• EXERCISE TASKS
1. According to the text on bacteria, what disease does Borrelia Burgdorferi cause?
2. Render this sentence from the text on bacteria in Spanish: "Bacteria are unicellular (single cell) organisms that do not require living tissue to survive."
3. Summarize the text on bacteria in two sentences.

• STUDY TEXT
··········
Bacteria are unicellular (single cell) organisms that do not require living tissue to survive. They vary in size and shape and are classified and named accordingly. Its characteristics may assist in the rapid identification of microbes.
The major groups of bacteria are:
- Bacilli, or rod-shaped organisms, for example, Clostridium tetani, the microbe causing tetanus or “lockjaw”. The microbe survives as a spore in the soil and contaminates puncture wounds. A toxin from the bacterium causes seizures and muscle spasms and, eventually, respiratory failure;
- Spirals, which include spirochetes and vibrios, for example, Treponema Pallidum, the cause of syphilis, and Borrelia Burgdorferi, the agent causing Lyme disease, common in the northeastern United States, spread from field mice by deer ticks. This infection can be quite serious, affecting the brain, heart, and joints;
- Cocci, or spherical forms. Cocci are further categorized by their characteristic groupings:
a. Diplococci are pairs of spherical bacteria, for example, pneumococcus, a common cause of
pneumonia.
··········
• INFORMATION SUPPLIED
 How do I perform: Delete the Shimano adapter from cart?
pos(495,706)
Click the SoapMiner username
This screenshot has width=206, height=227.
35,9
··········
• ANSWERS FOR EACH ITEM
1. Lyme disease.

2. Las bacterias son organismos unicelulares (de una sola célula) que no necesitan tejido vivo para sobrevivir.

3. Bacteria are single-celled organisms that do not need living tissue to survive, and they are classified and named by their size and shape. Their major groups are bacilli, or rod-shaped organisms such as the tetanus microbe Clostridium tetani; spirals, such as the causes of syphilis and Lyme disease; and cocci, or spherical forms sorted by their groupings, such as the paired diplococci.